» PROBLEM REQUIREMENTS
Transcribe, verbatim, every line from the start of the entries through the line that contains "ES (571, 20)"; include both boundary lines and omit all others.

━━━ DATA TO EXAMINE

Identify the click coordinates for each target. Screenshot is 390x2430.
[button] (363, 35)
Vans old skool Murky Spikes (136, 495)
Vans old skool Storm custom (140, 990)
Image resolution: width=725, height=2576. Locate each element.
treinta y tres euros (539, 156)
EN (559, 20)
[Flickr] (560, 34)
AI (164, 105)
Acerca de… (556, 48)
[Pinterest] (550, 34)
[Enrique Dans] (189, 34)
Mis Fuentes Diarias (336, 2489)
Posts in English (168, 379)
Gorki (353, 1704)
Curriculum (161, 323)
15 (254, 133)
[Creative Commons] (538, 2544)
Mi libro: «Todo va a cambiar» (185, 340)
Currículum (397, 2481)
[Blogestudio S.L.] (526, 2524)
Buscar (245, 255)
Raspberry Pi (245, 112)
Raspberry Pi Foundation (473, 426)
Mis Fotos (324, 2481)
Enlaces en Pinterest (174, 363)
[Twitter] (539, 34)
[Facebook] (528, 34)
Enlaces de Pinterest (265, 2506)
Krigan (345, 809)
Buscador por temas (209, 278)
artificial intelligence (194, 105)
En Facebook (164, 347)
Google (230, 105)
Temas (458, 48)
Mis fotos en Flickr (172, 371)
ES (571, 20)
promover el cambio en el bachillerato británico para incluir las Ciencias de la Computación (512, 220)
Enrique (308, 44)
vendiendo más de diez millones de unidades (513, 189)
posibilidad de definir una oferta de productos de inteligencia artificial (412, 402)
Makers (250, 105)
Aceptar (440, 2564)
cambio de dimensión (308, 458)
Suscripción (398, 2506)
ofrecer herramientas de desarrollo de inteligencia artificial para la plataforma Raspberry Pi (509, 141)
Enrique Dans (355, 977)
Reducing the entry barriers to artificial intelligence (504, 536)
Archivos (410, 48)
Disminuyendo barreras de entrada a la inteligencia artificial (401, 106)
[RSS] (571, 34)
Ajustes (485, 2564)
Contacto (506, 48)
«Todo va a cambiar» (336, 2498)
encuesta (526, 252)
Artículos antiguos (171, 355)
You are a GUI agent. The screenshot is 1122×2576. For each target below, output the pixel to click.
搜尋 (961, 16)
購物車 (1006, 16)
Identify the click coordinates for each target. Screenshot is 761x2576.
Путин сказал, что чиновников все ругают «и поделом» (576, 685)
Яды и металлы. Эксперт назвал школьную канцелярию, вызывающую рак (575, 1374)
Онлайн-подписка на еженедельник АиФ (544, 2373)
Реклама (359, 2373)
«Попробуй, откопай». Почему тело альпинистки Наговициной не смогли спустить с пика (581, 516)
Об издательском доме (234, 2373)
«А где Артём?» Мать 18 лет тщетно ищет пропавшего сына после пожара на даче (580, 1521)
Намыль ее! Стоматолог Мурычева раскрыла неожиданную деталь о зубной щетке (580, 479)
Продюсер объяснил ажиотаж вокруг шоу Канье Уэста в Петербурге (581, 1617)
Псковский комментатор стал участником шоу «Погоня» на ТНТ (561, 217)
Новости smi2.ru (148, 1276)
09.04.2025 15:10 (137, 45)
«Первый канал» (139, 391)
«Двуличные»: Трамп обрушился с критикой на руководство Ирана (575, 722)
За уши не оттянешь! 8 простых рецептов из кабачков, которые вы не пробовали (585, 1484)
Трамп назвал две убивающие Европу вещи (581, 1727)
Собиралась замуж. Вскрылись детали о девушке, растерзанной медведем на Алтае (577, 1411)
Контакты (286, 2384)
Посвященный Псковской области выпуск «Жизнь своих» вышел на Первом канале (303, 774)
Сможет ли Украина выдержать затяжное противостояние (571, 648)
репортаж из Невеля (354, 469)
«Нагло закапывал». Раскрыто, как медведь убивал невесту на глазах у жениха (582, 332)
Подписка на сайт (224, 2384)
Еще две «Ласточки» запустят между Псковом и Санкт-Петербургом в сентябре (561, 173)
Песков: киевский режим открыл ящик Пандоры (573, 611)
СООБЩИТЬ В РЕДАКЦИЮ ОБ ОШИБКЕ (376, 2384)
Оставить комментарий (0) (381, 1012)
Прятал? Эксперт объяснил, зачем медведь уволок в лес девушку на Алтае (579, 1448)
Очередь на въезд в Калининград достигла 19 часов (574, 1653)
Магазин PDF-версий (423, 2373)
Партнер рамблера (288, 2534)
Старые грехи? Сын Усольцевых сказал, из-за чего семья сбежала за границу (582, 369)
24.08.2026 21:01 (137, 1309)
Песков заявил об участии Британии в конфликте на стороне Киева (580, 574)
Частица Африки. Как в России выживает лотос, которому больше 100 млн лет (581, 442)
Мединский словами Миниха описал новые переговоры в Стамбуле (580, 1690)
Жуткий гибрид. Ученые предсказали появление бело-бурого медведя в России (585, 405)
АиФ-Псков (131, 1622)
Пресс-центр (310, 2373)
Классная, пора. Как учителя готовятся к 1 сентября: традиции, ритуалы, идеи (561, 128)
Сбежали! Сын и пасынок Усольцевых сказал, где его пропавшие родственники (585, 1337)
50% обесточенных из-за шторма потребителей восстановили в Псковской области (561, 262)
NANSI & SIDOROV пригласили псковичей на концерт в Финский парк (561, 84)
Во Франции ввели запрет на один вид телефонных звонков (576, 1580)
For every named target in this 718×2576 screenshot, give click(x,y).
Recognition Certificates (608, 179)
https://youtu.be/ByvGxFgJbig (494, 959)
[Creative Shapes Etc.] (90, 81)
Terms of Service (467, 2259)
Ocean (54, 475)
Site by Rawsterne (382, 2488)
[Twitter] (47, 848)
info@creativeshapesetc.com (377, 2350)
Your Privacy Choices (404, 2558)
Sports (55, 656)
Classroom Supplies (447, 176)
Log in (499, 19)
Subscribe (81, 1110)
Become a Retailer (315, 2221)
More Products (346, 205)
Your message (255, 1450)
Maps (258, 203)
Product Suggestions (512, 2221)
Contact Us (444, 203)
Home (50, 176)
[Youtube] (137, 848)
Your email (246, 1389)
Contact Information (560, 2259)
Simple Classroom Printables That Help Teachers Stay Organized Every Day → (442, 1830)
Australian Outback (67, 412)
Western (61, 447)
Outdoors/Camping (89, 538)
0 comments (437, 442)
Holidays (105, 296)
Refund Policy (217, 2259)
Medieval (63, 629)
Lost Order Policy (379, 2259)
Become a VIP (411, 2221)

━━━━━━

» ANSWER TO THIS TASK
Identify the click coordinates for each target. Screenshot is 390x2430.
[button] (363, 35)
Vans old skool Murky Spikes (136, 495)
Vans old skool Storm custom (140, 990)
Image resolution: width=725, height=2576. Locate each element.
treinta y tres euros (539, 156)
EN (559, 20)
[Flickr] (560, 34)
AI (164, 105)
Acerca de… (556, 48)
[Pinterest] (550, 34)
[Enrique Dans] (189, 34)
Mis Fuentes Diarias (336, 2489)
Posts in English (168, 379)
Gorki (353, 1704)
Curriculum (161, 323)
15 (254, 133)
[Creative Commons] (538, 2544)
Mi libro: «Todo va a cambiar» (185, 340)
Currículum (397, 2481)
[Blogestudio S.L.] (526, 2524)
Buscar (245, 255)
Raspberry Pi (245, 112)
Raspberry Pi Foundation (473, 426)
Mis Fotos (324, 2481)
Enlaces en Pinterest (174, 363)
[Twitter] (539, 34)
[Facebook] (528, 34)
Enlaces de Pinterest (265, 2506)
Krigan (345, 809)
Buscador por temas (209, 278)
artificial intelligence (194, 105)
En Facebook (164, 347)
Google (230, 105)
Temas (458, 48)
Mis fotos en Flickr (172, 371)
ES (571, 20)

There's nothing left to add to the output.